Erguida ao lado da quadra residencial 306 Norte, a antiga sede da PRF amedronta moradores e trabalhadores da região. O servidor público Marcelo Castro, 39 anos, diz que o descaso com o edifício o fez alterar a rotina.
“Não é correto generalizar e dizer que todos que ficam aí são pessoas de má índole, mas têm traficante e ladrão que se infiltram entre os moradores de rua justamente para confundir a polícia. Eu confesso evitar passar a pé em frente ao prédio, em determinados horários, porque muita gente já foi assaltada”, disse.
Veja imagens do prédio da PRF fechado na Asa Norte:
Postos comunitários de segurança depredados
O fechamento dos postos comunitários de segurança (PCSs) – anunciados com pompa e apresentados como a solução para o combate à criminalidade ainda no governo José Roberto Arruda, em 2007 – reflete a falta de zelo com o erário.
Na época, 131 unidades foram instaladas no DF. Doze anos depois, quase todas foram desativadas e pelo menos 24 acabaram incendiadas. Sob argumento de aproximar o policiamento da população, o Palácio do Buriti investiu R$ 18 milhões para equipar estruturas que hoje viraram ferro-velho.

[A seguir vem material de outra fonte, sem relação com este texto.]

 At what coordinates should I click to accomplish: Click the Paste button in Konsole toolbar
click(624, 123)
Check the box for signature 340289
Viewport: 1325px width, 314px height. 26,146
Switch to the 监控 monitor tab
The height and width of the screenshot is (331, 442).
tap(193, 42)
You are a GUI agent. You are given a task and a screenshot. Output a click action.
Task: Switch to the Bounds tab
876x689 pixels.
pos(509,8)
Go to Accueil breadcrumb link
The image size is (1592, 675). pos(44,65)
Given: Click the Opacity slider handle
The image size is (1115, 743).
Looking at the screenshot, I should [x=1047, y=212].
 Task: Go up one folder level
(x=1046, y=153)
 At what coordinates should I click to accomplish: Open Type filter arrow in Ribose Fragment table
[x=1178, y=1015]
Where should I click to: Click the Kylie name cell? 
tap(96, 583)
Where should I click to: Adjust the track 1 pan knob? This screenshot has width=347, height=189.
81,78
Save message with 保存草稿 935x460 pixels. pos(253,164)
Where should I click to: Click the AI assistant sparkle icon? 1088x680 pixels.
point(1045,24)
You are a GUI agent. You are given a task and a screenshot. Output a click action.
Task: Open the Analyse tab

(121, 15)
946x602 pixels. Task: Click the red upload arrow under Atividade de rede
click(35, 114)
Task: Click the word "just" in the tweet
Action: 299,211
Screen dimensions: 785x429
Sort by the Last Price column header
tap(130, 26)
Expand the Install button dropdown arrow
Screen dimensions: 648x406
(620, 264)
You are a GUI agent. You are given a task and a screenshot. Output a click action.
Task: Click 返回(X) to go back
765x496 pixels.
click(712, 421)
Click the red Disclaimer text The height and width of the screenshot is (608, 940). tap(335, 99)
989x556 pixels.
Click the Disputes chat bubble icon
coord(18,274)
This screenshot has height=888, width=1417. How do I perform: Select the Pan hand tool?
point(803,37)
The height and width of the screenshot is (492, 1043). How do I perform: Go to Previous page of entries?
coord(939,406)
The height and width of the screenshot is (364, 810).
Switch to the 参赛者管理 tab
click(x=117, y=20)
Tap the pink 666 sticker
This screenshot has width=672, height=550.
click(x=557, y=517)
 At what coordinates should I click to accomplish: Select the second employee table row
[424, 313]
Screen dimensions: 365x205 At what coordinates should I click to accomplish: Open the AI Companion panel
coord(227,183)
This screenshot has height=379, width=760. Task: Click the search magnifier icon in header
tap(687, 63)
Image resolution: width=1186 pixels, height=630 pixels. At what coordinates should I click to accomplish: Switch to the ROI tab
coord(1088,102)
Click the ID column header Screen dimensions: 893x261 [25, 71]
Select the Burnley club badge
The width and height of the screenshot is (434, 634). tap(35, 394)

Para o professor e pesquisador em segurança pública Nelson Gonçalves, o fechamento de unidades traz resultados “catastróficos” não só para o planejamento da segurança pública, mas também desfalca os cofres do GDF.
“Não se pode admitir que haja investimento em um equipamento público com objetivo de proporcionar segurança à população e, depois, esse mesmo equipamento ser esquecido e se tornar um lugar que gera efeito contrário”, critica.
O especialista diz ainda que, como instalações foram fechadas, é preciso que as autoridades venham a público e se justifiquem. “Quando se aporta dinheiro público na construção de algum equipamento público, é porque havia um planejamento. Se depois constatou-se que tal modelo não é o adequado, é preciso que haja uma prestação de contas à sociedade”, defende.
Outro lado
A comunicação social da PMDF informou que tem readequado o planejamento e substituído gradativamente alguns postos fixos pelo policiamento ostensivo em viaturas, o que traz mais efetividade no combate ao crime, segundo a corporação.
Com relação aos postos comunitários de segurança (PCSs), a corporação destacou que 34 foram transferidos e não pertencem mais à PMDF. Outros três estão em processo de transferência: dois para o Zoológico de Brasília e um para o Departamento de Estradas de Rodagem (DER).
“Além desses, 55 postos foram recolhidos por terem sido depredados ou queimados. A Polícia Militar mantém em funcionamento 18 PCSs, por considerá-los – de acordo com estudos realizados – importantes para o policiamento estratégico. Os demais postos existentes são utilizados apenas como apoio para o policiamento ostensivo”, informou, por meio de texto enviado à reportagem.
Após a publicação da reportagem, a assessoria da PRF informou que o prédio da 506 Norte não é de sua propriedade, mas foi cedido pelo Instituto Brasileiro de Meio Ambiente e dos Recursos Renováveis (Ibama) e ocupado pela Polícia Rodoviária Federal por cerca de 20 anos.